SELECTED PASSAGE
>>>

Class URLGenerator

java.lang.Object
org.graphstream.stream.SourceBase
org.graphstream.algorithm.generator.BaseGenerator
org.graphstream.algorithm.generator.URLGenerator
All Implemented Interfaces:
Generator, org.graphstream.stream.Source
Direct Known Subclasses:
WikipediaGenerator

public class URLGenerator
extends BaseGenerator
Generate a graph using the web. Some urls are given to start and the generator will extract links on these pages. Each url is a node and there is an edge between two urls when one has a link to the other. Links are extracted using the "href" attribute of html elements.
  • Nested Class Summary

    Nested Classes 
    Modifier and Type Class Description
    static class  URLGenerator.Mode  
    static interface  URLGenerator.URLFilter
    Defines url filter.

    Nested classes/interfaces inherited from class org.graphstream.stream.SourceBase

    org.graphstream.stream.SourceBase.ElementType
  • Constructor Summary

    Constructors 
    Constructor Description
    URLGenerator​(String... startFrom)  
  • Method Summary

    Modifier and Type Method Description
    void acceptOnlyMatchingURL​(String regex)
    Can be used to filter url.
    void addHostFilter​(String... hosts)
    Can be used to filter url according to the host.
    void addURL​(String url)
    Add an url to process.
    void begin()
    Begin the graph generation.
    void declineMatchingURL​(String regex)
    Can be used to filter url.
    void enableProgression​(boolean on)  
    boolean nextEvents()

<<<

PROVIDED MATERIAL
>>>

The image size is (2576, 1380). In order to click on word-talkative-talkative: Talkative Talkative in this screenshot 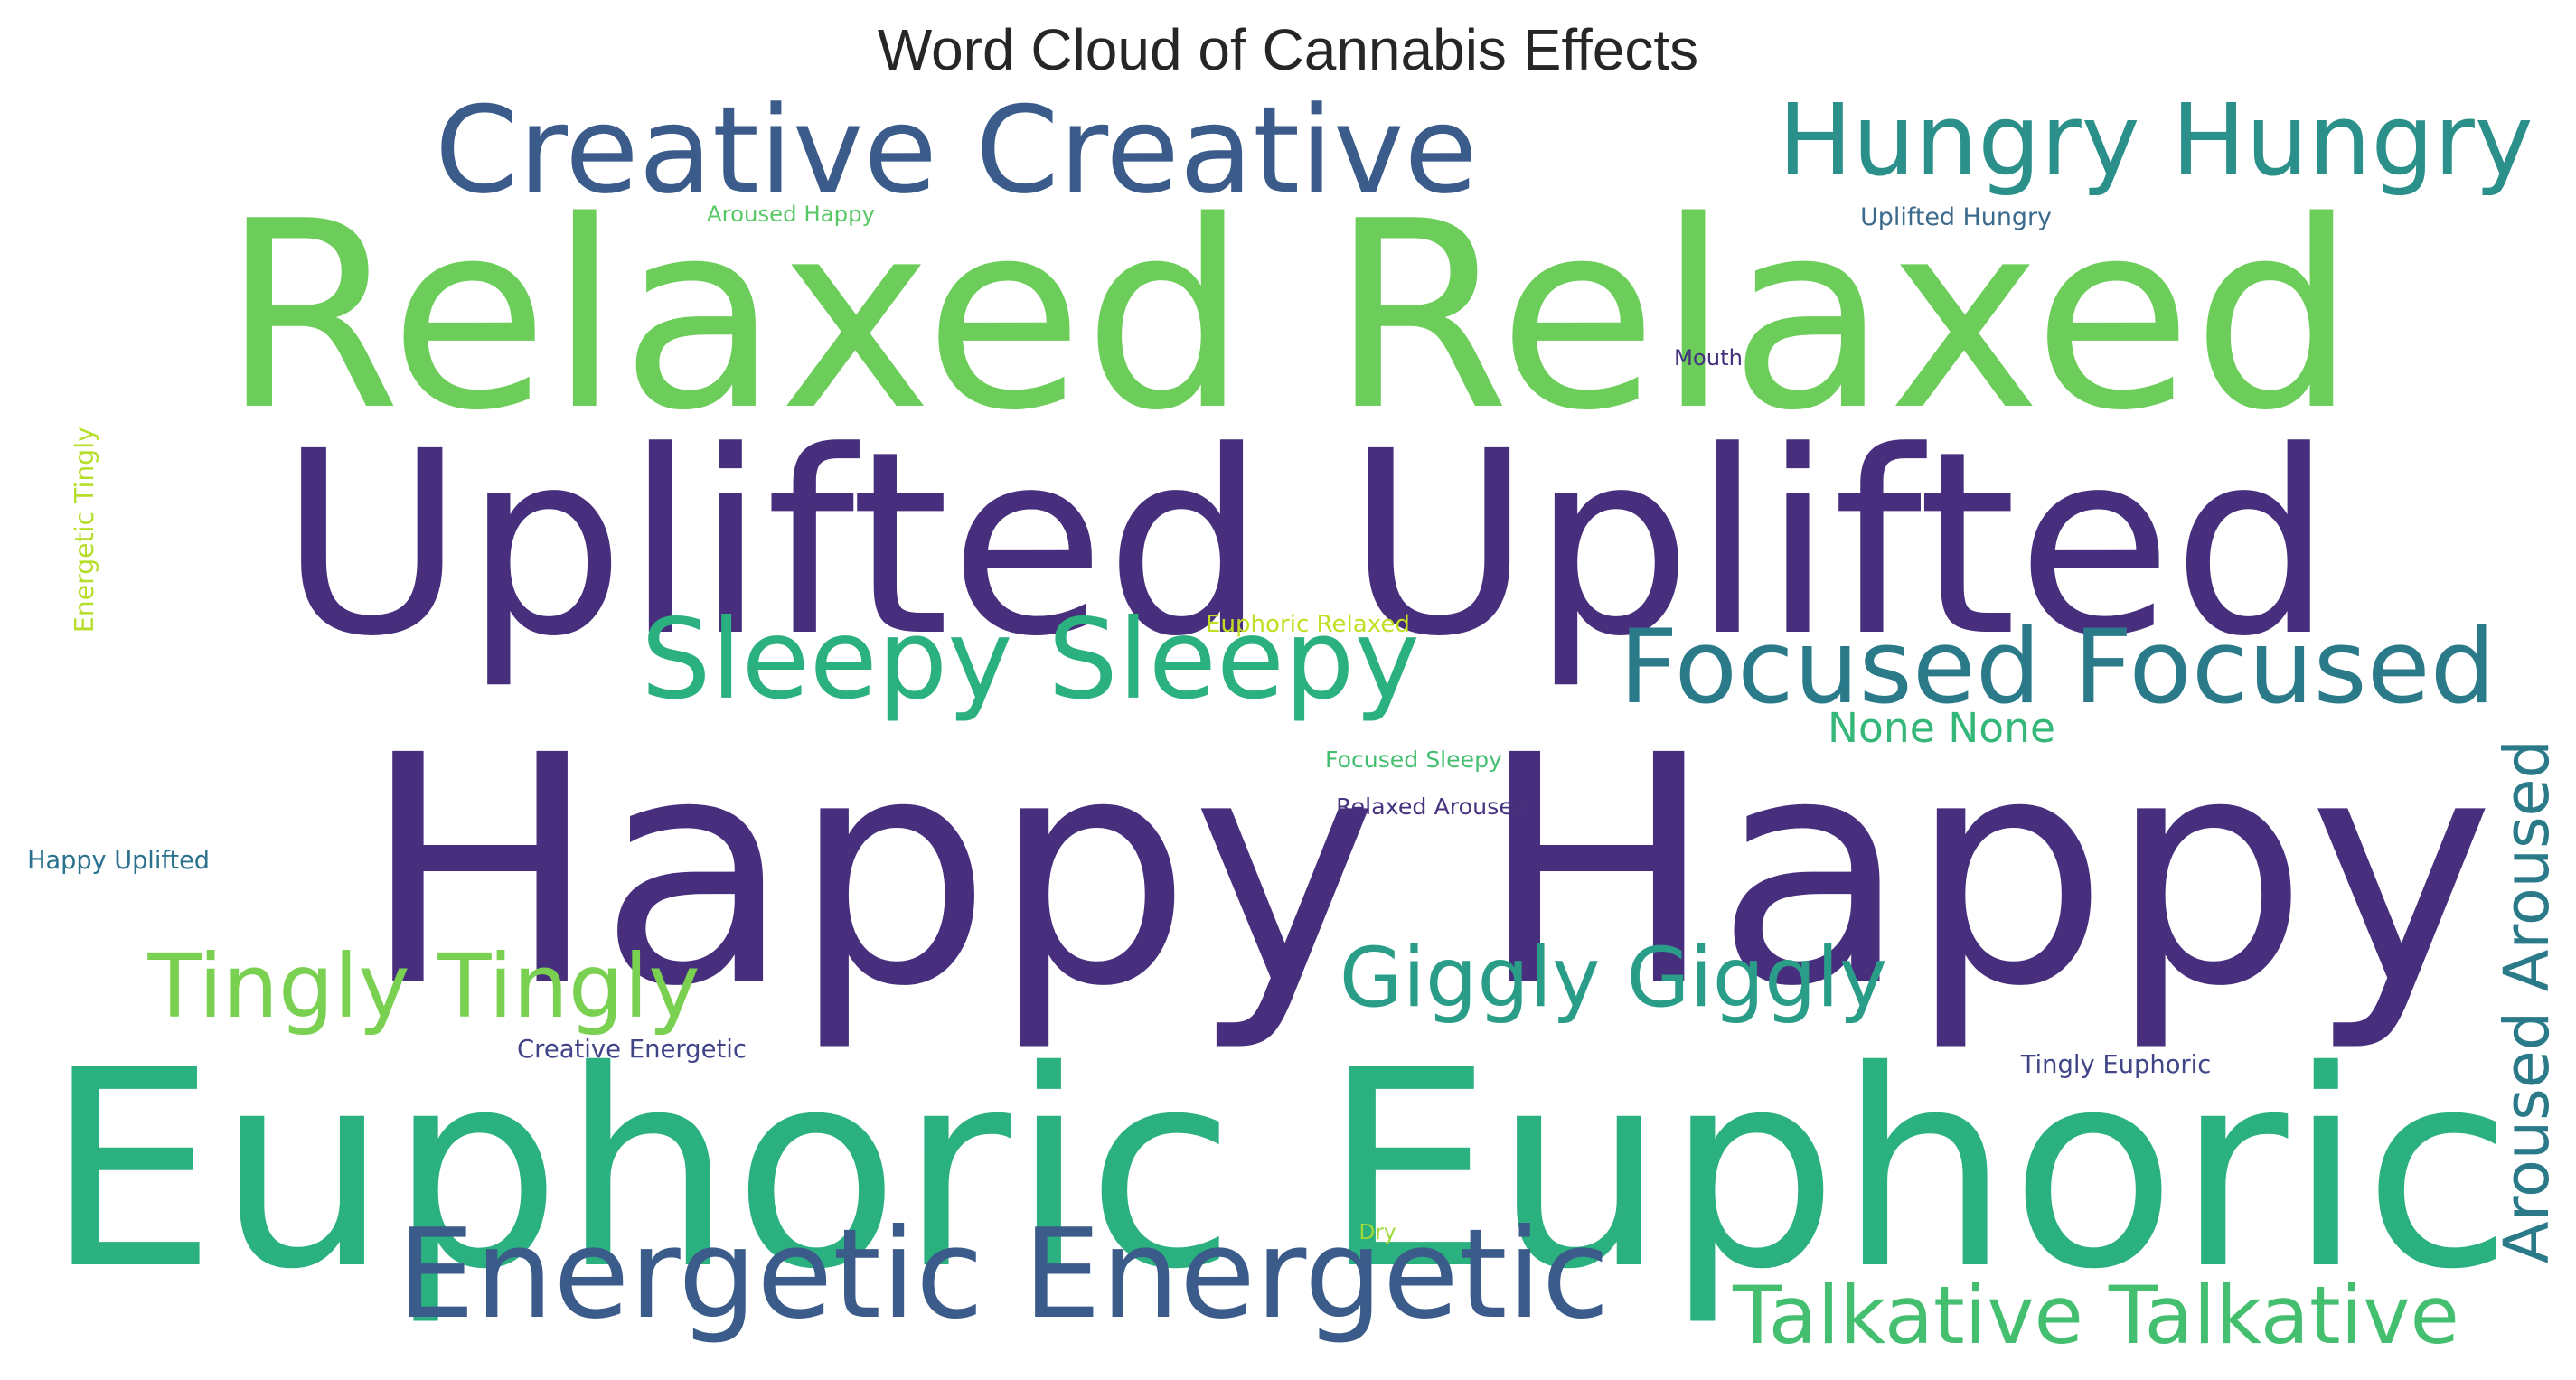, I will do `click(2096, 1315)`.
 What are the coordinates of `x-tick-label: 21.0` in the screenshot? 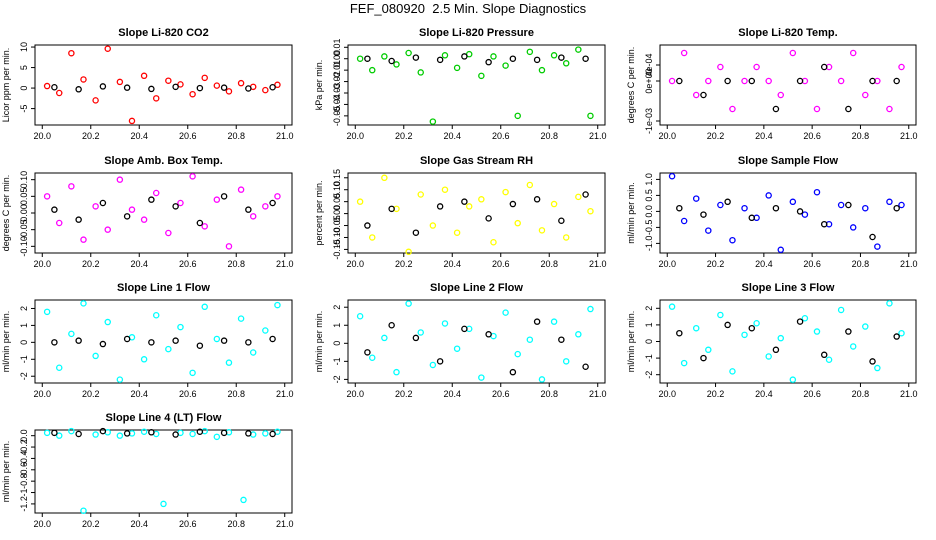 It's located at (285, 136).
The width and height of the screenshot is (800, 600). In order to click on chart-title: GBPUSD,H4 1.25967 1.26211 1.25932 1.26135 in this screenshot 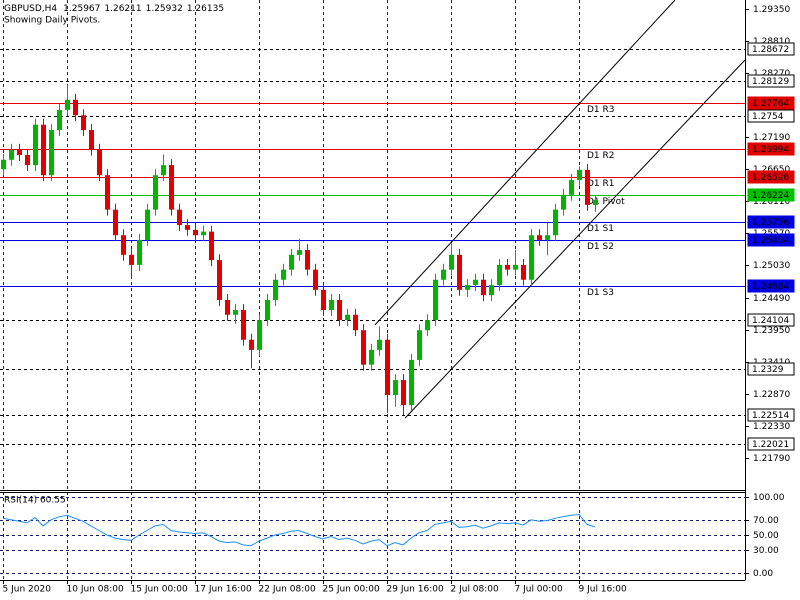, I will do `click(114, 9)`.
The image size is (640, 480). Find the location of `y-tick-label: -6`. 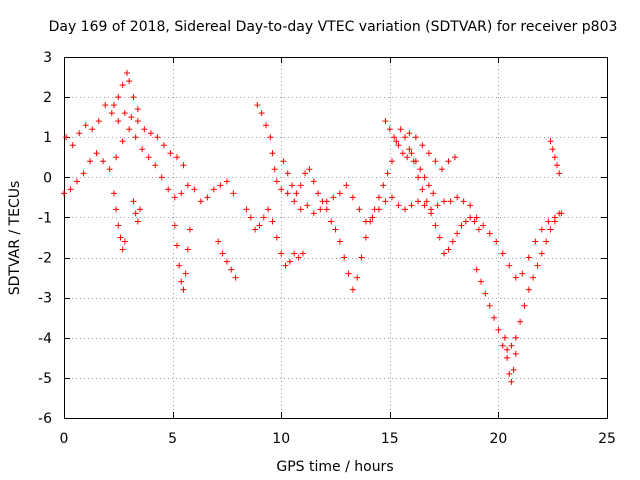

y-tick-label: -6 is located at coordinates (45, 419).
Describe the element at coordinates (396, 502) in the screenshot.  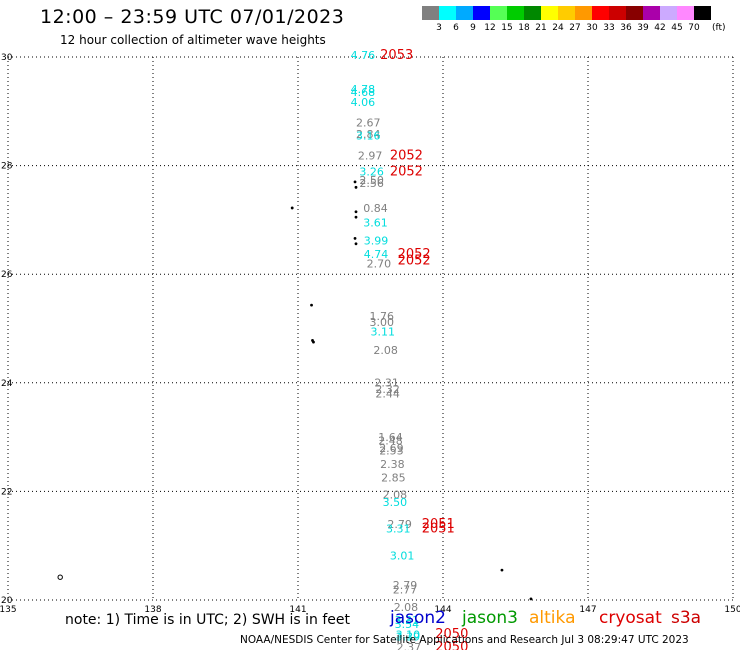
I see `wave-height-label: 3.50` at that location.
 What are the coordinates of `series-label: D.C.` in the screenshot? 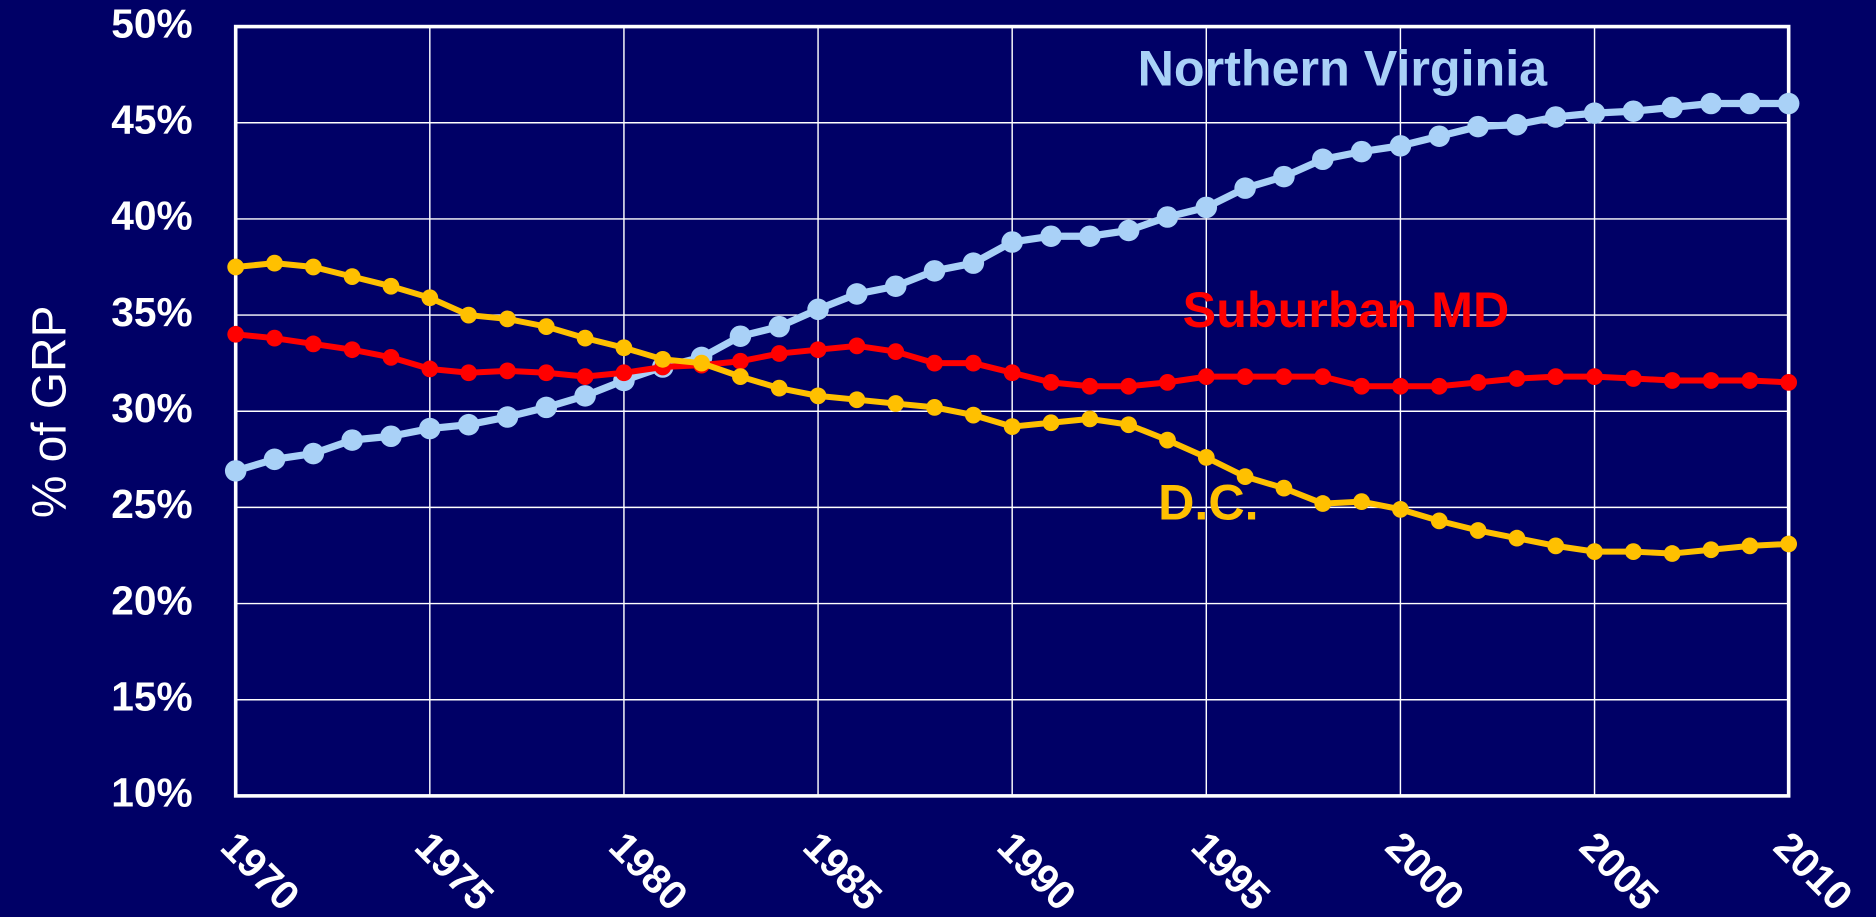 It's located at (1208, 503).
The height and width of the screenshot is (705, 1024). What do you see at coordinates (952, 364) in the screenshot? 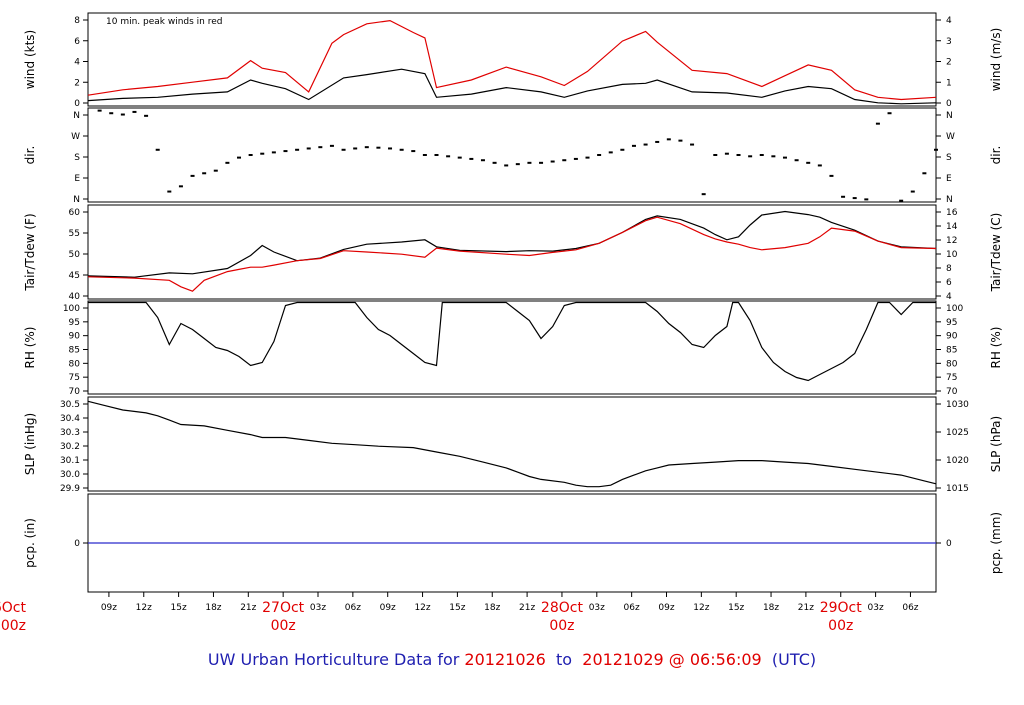
I see `right-tick-label: 80` at bounding box center [952, 364].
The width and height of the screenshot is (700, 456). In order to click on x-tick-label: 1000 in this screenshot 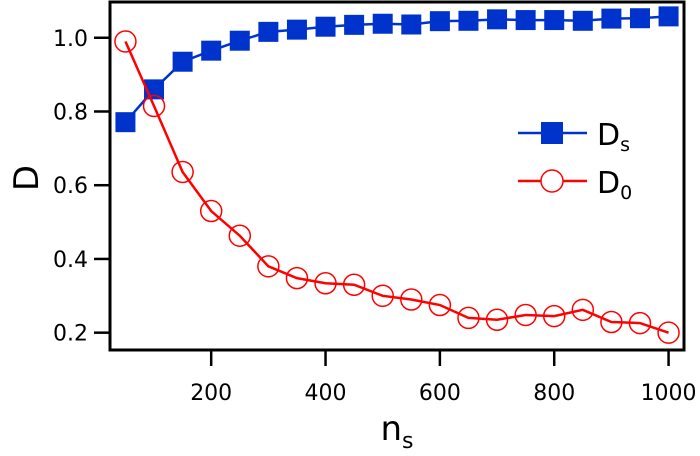, I will do `click(669, 394)`.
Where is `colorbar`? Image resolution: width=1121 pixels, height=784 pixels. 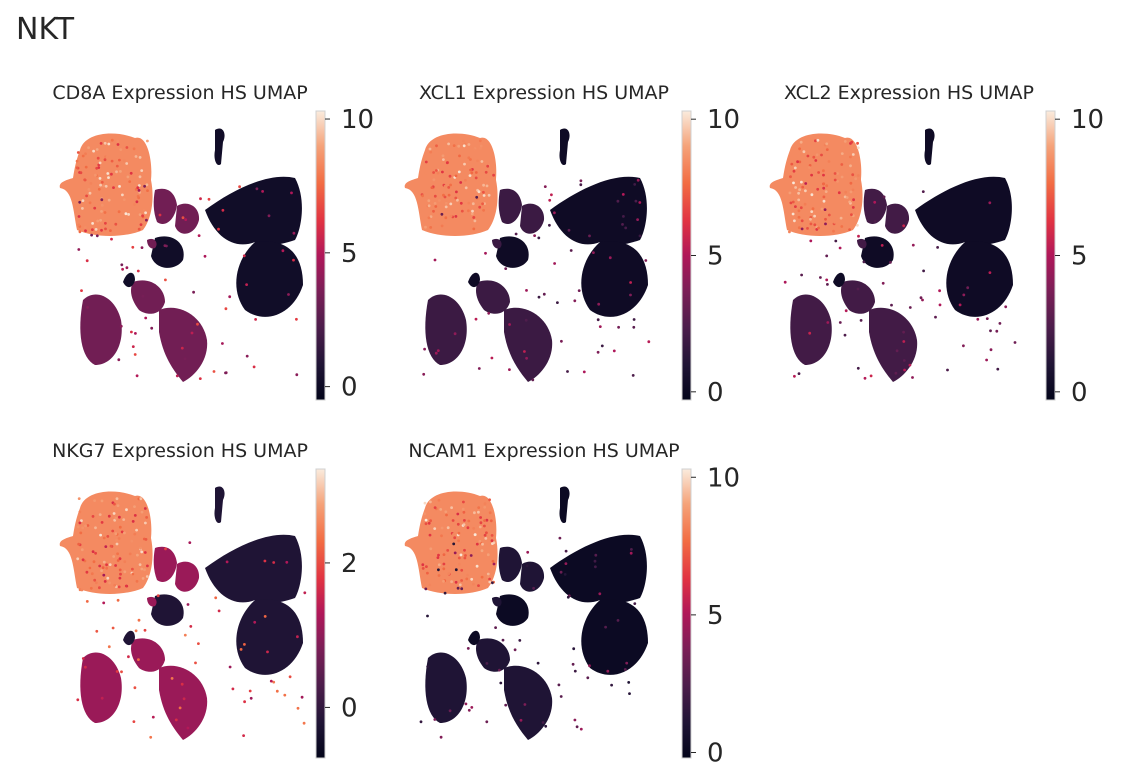
colorbar is located at coordinates (320, 256).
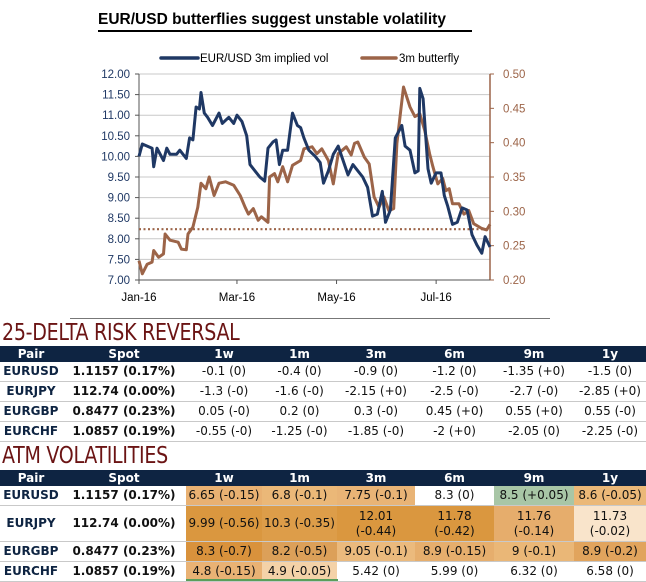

<<<

PARTS OF THE EXERCISE
1. Transcribe the URLGenerator class documentation starting at "Begin the graph" and ending at "boolean nextEvents()".
2. Pick up the URLGenerator class documentation from the point where it stops.

ANSWERS BY ITEM
1.
Begin the graph generation.
    void declineMatchingURL​(String regex)
    Can be used to filter url.
    void enableProgression​(boolean on)  
    boolean nextEvents()

2.
    Perform the next step in generating the graph.
    void setDepthLimit​(int depthLimit)
    Set the maximum steps before stop.
    void setDirected​(boolean on)
    Create directed edges.
    void setEdgeWeightAttribute​(String attribute)
    Set the attribute key used to store weight of edges.
    void setMode​(URLGenerator.Mode mode)
    Set the way that url are converted to node id.
    void setNodeWeightAttribute​(String attribute)
    Set the attribute key used to store weight of nodes.
    void setThreadCount​(int count)
    Set the amount of threads used to parse urls.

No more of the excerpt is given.